* Exercise aim
Could you please count how many lines in the data below hold the string "will"? Reply with only the number.

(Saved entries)
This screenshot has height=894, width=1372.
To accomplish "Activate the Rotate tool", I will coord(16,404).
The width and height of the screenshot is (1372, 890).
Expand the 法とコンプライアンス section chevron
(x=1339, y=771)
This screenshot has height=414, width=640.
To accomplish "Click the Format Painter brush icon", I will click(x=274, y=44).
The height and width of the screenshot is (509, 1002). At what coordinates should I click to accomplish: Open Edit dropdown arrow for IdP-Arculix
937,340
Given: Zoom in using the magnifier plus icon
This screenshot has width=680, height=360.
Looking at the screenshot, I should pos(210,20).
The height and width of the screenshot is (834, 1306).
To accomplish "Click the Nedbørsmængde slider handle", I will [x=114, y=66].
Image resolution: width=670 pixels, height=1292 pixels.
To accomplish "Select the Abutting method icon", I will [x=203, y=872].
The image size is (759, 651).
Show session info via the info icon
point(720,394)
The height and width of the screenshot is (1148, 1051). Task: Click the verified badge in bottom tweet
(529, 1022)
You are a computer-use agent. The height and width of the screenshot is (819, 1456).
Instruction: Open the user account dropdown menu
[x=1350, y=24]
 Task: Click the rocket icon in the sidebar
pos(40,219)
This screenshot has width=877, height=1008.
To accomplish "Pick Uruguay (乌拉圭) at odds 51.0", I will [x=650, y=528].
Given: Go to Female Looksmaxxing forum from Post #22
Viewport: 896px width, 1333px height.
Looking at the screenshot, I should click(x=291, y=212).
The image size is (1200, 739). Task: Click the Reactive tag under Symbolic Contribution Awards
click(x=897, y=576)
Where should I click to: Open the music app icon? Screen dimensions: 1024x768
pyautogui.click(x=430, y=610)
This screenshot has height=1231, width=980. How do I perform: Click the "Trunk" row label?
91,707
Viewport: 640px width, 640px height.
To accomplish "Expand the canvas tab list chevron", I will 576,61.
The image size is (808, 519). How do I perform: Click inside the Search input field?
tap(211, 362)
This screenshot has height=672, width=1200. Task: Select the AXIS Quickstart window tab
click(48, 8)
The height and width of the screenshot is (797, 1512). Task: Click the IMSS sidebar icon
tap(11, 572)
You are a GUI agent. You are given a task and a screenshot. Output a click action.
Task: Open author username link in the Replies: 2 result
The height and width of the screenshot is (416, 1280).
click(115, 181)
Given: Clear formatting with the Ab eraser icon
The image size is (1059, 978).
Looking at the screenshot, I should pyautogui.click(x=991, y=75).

* Problem solution
6